もちろん、売り上げは、フロアーでNO.1を誇っていた。しかし、マーチャンダイジングと百貨店の設備には問題があり、台北にSOGO百貨店がオープンしたこともあり、このままでは二流百貨店に陥落しかねない時期、1991年10月に日本の伊勢丹との合弁が始まった。名前も「大立」から「大立伊勢丹」に名前が変わった。大立時代、売り場は、トイレの臭いが充満していた。
合弁後の大立側は、百貨店業に関しては、一切口を出さず、運営は、すべて伊勢丹側に任された。当時の日本人総経理には、「台湾に日本の伊勢丹を持ってくる。」という強い意志があった。
当時、ローカル百貨店の販売スタッフは、暇なときは、店員同士でおしゃべりばかり、店頭で、おやつをポリポリ貪っている。お客様への対応には笑顔がない。お客様が入ってくると、いきなり、「要什麼・ヤオ・シェンモ?」「何が欲しいの?」と訊いてくる。お客が買わずにお店を出ようものなら、突然不機嫌な顔をして、ぶつぶつ言ってお客を睨む。

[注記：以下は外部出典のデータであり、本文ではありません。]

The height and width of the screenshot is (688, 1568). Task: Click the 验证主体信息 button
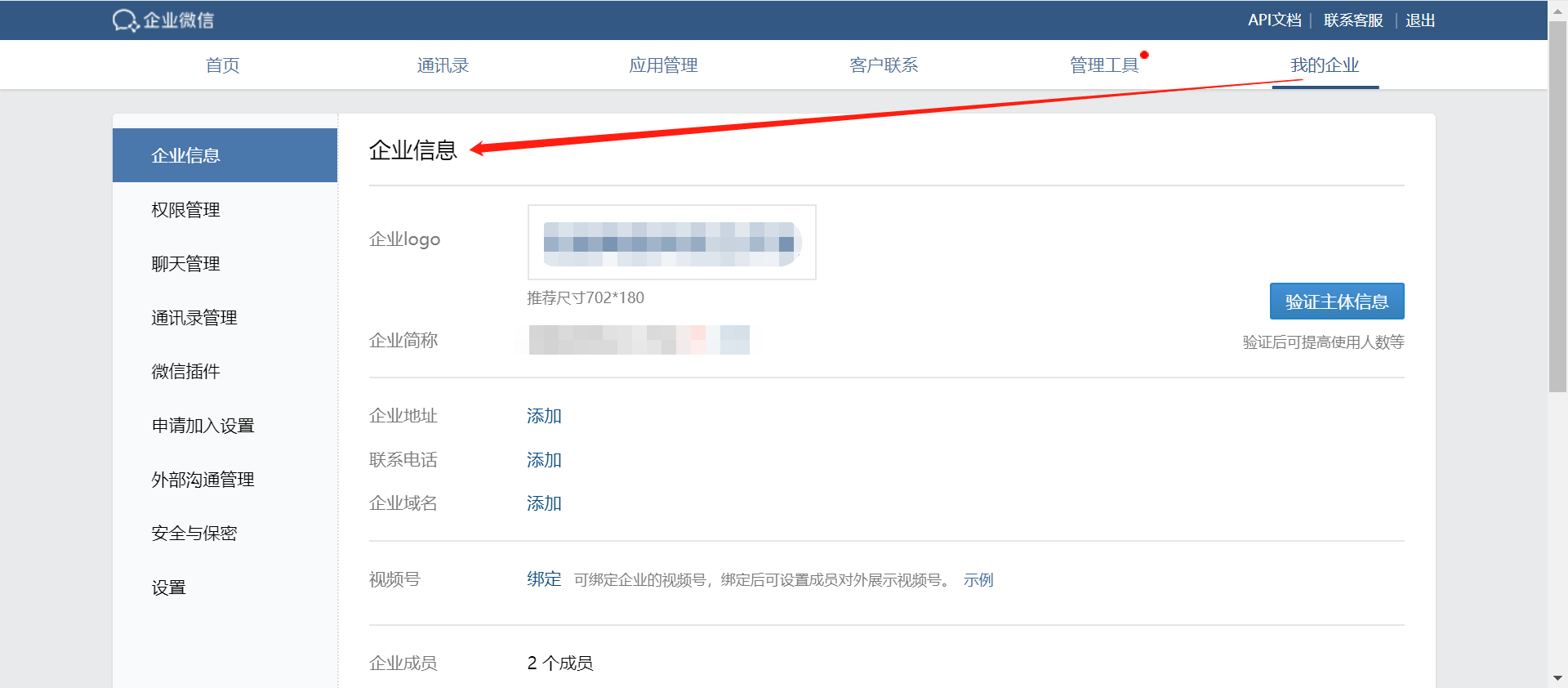[x=1336, y=302]
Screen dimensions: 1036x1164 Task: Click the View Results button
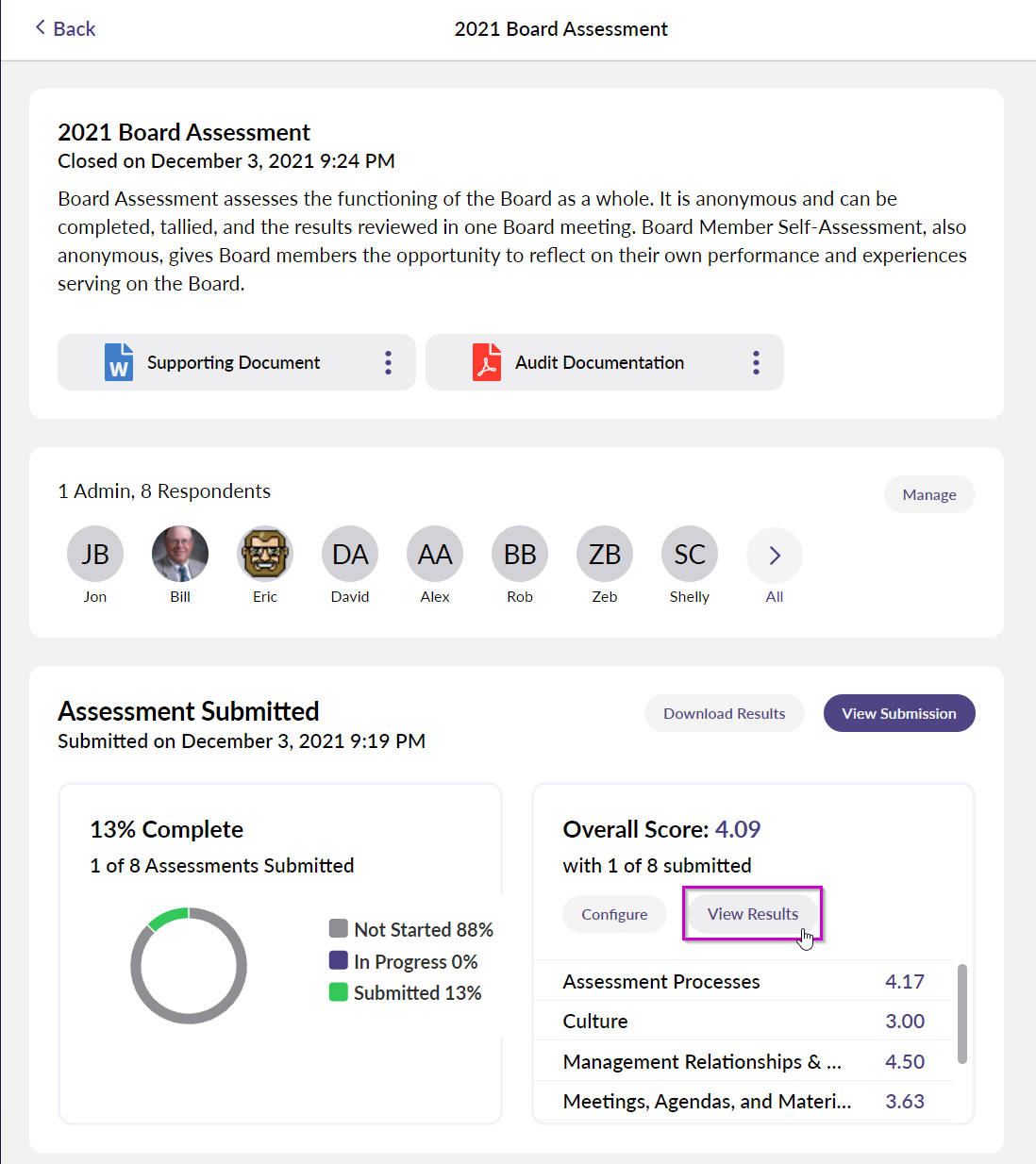click(x=753, y=914)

「いらっしゃいませ。」とか「ありがとうございました。」なんて挨拶は、無い。
伊勢丹の総経理は、私に愚痴った。販売スタッフには、何回も同じことを言って注意しても、一向に改善しない。それでも、諦めずに 「販売スタッフに、嫌われても同じことを何度も言って教育することを忘れない。」 お客様に満足して買っていただく。いわゆる、「顧客満足」を得られるように徹底していきたいと言う。
売り場の改装、MDの強化、社員教育の徹底により、売り上げは、以前の大立百貨のそれよりも、毎年、目を見張るように、右肩上がりで伸びて行った。売り場の設備改装により、その後、トイレの臭いは消え失せた。努力の甲斐あって再び一流百貨店にもどったのである。やはり、日本の百貨店が長年培ってきたノウ・ハウは、この後も、どんどん台湾に浸透していくことになる。
伊勢丹は、やはり伊勢丹。社員も一流、百貨店も一流である。
大立伊勢丹の日本人総経理の初代から始まり、その後何代にも亘り、ずっと私には懇意にしていただいき、協調路線を歩み、売り上げには貢献できたと自負している。
しかし、残念ながら、伊勢丹は、大立との契約を2008年3月に解消した。